Android midrange smartphone

The Huawei Honor 3X and Huawei Honor 3X Pro are Android mid-range phablets produced by Huawei, as a part of the Honor X series. The Honor 3X was released in December 2013, while the Honor 3X Pro was released in May 2014. The main difference between the base and Pro model is a display resolution and storage capacity. In some regions, the Honor 3X was sold as the Huawei Ascend G750.

== Design ==
The front is made of glass, while the frame and back are made of plastic.

On the bottom of the smartphones, there is the microUSB port and a microphone, while on the top, there is the 3.5 mm audio jack. On the right, there is the volume rocker and the power button. On the front, there is the screen with the logo, an earpiece speaker, a proximity/ambient light sensor and a front-facing camera above it, and three touch-sensitive navigation buttons below the display. On the back, there is the logo, a rear-facing camera, an LED flash, an additional microphone, and a speaker. Under the removable back, panel the user can find dual SIM slot for Mini-SIM and Micro-SIM with memory card slot.

The smartphones were available in black and white color options.

==Specifications==

=== Hardware ===
The smartphones are equipped with the MediaTek MT6592 SoC, which features an octa-core CPU and a Mali-450MP4 GPU. The Honor 3X came with 8 GB or 16 GB of storage, while the Honor 3X Pro came with 32 GB of storage. The storage can be expanded by microSD card up to 32 GB. Both phones feature 2 GB of RAM.

The smartphones are connectable using Bluetooth and Wi-Fi.

The smartphones feature a 13 MP rear-facing camera with autofocus and a 5 MP front-facing camera.

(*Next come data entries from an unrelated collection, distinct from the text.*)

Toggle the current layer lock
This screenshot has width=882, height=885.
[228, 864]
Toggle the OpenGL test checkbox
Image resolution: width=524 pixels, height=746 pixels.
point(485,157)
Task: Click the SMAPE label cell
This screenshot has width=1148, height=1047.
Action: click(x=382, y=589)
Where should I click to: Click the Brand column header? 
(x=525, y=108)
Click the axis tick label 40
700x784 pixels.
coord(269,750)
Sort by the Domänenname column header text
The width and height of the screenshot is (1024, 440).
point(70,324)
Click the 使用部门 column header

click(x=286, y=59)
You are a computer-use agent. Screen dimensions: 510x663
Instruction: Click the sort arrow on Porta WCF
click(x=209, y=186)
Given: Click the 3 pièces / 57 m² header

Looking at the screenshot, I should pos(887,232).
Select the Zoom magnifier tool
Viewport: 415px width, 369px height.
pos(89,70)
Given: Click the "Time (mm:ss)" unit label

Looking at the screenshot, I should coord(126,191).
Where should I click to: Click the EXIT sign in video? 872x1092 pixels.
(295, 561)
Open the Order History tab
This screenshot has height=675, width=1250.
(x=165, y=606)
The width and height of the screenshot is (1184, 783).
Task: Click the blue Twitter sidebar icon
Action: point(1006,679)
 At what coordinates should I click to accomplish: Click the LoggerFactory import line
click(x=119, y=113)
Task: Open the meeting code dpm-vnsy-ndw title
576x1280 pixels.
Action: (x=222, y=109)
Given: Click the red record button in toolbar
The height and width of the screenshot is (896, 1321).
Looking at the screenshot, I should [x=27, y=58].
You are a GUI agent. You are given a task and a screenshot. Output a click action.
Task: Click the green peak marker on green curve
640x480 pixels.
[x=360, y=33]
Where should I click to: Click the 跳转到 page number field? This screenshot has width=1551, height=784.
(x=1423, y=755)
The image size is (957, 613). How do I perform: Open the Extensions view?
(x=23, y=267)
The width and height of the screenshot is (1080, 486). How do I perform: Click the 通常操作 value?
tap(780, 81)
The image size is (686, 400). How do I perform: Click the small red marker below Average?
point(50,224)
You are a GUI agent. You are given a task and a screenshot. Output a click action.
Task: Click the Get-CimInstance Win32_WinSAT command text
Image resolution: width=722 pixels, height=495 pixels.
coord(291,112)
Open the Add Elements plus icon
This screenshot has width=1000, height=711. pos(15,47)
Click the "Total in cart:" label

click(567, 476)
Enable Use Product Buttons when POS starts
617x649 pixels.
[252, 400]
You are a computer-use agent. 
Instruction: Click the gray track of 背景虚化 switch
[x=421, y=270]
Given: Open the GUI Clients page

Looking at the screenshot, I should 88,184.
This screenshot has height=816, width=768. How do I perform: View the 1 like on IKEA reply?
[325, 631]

Both the Honor 3X and Honor 3X Pro feature a 5.5-inch IPS LCD with a 16:9 aspect ratio. The display of the Honor 3X has an HD (720 × 1280) resolution and a 267 ppi pixel density, while the display of the Honor 3X has a Full HD (1080 × 1920) resolution and a 401 ppi pixel density.

=== Software ===
The smartphones come out of box with Emotion UI 2.0 based Android 4.2.2 "Jelly Bean". Later, the devices were updated to EMUI 3.0 based on Android 4.4.2 "KitKat".